• Set problem:
Copy the listing lines below word for word, starting at the line containing "Image resolution: width=1920" and ending at the line containing "tap(720, 390)".

:: Entries supplied

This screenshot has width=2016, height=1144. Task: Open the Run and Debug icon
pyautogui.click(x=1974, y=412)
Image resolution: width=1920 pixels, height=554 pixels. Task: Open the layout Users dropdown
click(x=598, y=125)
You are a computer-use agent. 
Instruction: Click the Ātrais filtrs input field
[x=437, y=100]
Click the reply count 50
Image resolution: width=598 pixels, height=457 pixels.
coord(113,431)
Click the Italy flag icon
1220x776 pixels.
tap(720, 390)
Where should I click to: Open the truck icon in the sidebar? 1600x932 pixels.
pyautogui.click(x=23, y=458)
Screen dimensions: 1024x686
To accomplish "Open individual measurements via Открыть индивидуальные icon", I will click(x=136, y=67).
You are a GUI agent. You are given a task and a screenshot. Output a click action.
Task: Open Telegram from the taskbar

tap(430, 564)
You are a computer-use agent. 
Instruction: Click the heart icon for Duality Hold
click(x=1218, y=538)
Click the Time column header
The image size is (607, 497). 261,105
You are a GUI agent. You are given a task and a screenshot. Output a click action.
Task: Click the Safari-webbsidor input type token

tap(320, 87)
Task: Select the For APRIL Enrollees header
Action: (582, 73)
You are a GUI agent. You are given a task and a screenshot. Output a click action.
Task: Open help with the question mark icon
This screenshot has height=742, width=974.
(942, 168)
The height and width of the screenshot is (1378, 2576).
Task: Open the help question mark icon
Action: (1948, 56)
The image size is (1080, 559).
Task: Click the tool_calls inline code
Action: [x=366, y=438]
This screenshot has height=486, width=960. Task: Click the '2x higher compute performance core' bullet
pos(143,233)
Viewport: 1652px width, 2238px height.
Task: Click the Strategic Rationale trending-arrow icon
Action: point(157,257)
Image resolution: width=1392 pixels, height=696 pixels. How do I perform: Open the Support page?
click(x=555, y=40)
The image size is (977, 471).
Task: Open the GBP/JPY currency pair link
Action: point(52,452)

::::

• Full solution:
Image resolution: width=1920 pixels, height=554 pixels. Task: Open the layout Users dropdown
click(x=598, y=125)
You are a computer-use agent. 
Instruction: Click the Ātrais filtrs input field
[x=437, y=100]
Click the reply count 50
Image resolution: width=598 pixels, height=457 pixels.
coord(113,431)
Click the Italy flag icon
1220x776 pixels.
tap(720, 390)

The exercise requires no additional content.